• AIM OF THE TASK: Any picture in the records below stays out; return everything else exactly.
━━━
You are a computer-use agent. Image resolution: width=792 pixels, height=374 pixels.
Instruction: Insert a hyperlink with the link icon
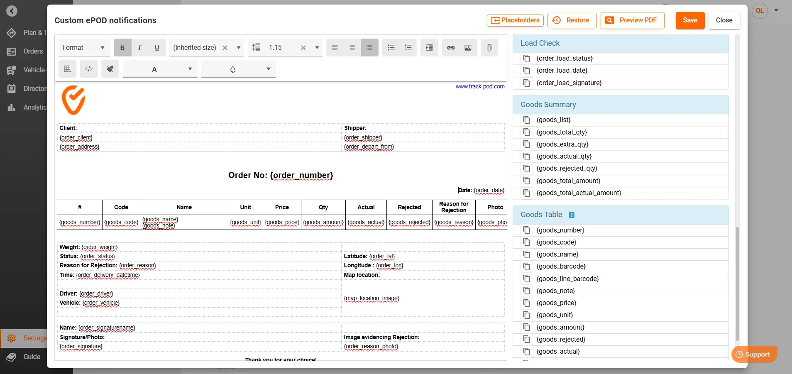(450, 48)
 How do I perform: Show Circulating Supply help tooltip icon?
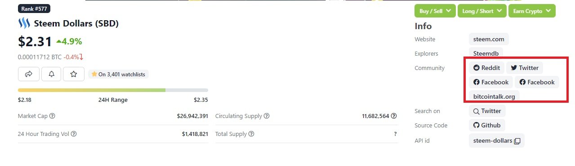click(x=267, y=116)
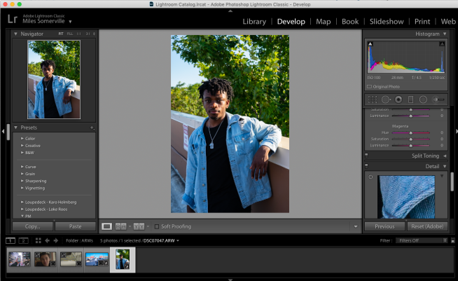This screenshot has height=281, width=458.
Task: Open Grid view from filmstrip bar
Action: point(39,240)
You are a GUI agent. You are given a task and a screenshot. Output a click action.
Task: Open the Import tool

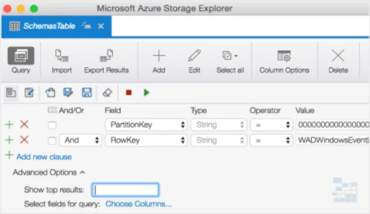pos(62,61)
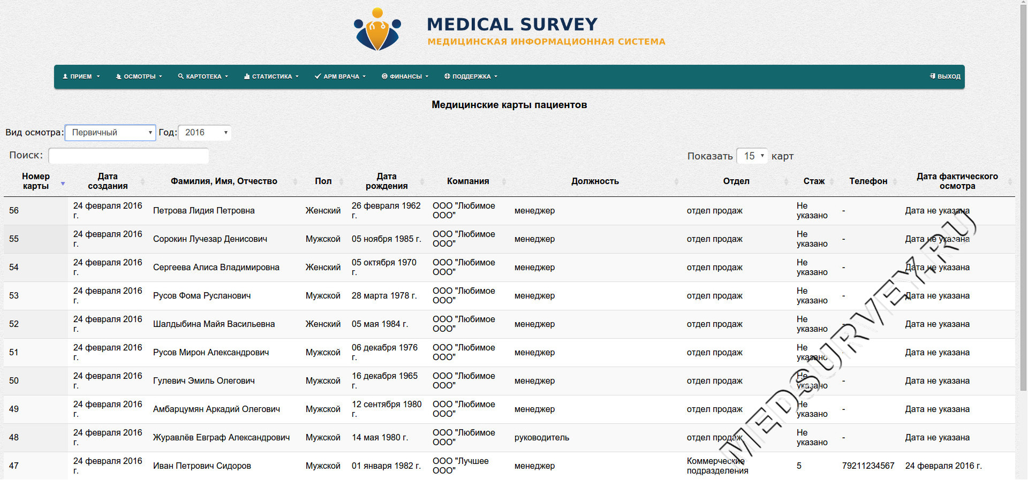
Task: Open the Прием menu
Action: [x=81, y=77]
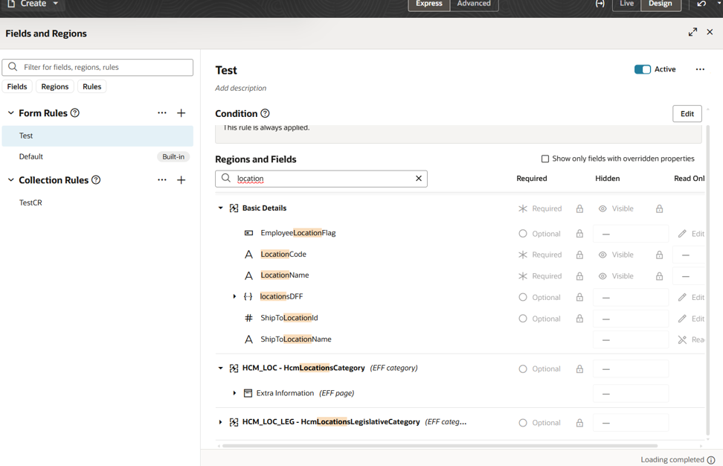Click the Edit condition button
Screen dimensions: 723x466
[x=687, y=114]
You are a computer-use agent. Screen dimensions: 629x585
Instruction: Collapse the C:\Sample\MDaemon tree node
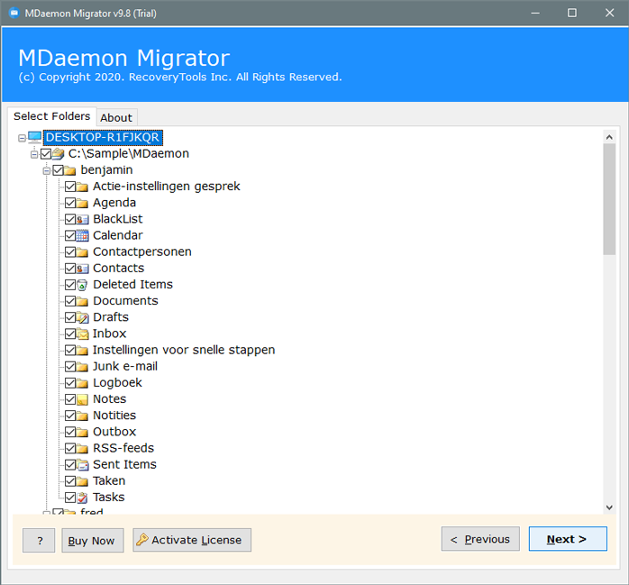[34, 154]
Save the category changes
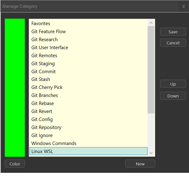The height and width of the screenshot is (178, 189). click(x=173, y=32)
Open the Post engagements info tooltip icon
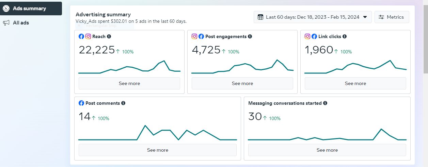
━━━
• PROBLEM SOLUTION:
You are a computer-use agent. Image resolution: width=792 pixels, height=374 pixels.
Instruction: Insert a hyperlink with the link icon
(450, 48)
 How do I perform: Show Circulating Supply help tooltip icon?
click(x=267, y=116)
This screenshot has height=281, width=458.
Task: Open Grid view from filmstrip bar
Action: point(39,240)
You are a GUI agent. You are given a task and a screenshot. Output a click action.
Task: Open the Import tool

pos(62,61)
Task: Open the Прием menu
Action: [x=81, y=77]
Click the Edit condition button
Screen dimensions: 723x466
[x=687, y=114]
You are a computer-use agent. Screen dimensions: 629x585
Instruction: Collapse the C:\Sample\MDaemon tree node
[34, 154]
Save the category changes
The height and width of the screenshot is (178, 189). click(x=173, y=32)
Open the Post engagements info tooltip icon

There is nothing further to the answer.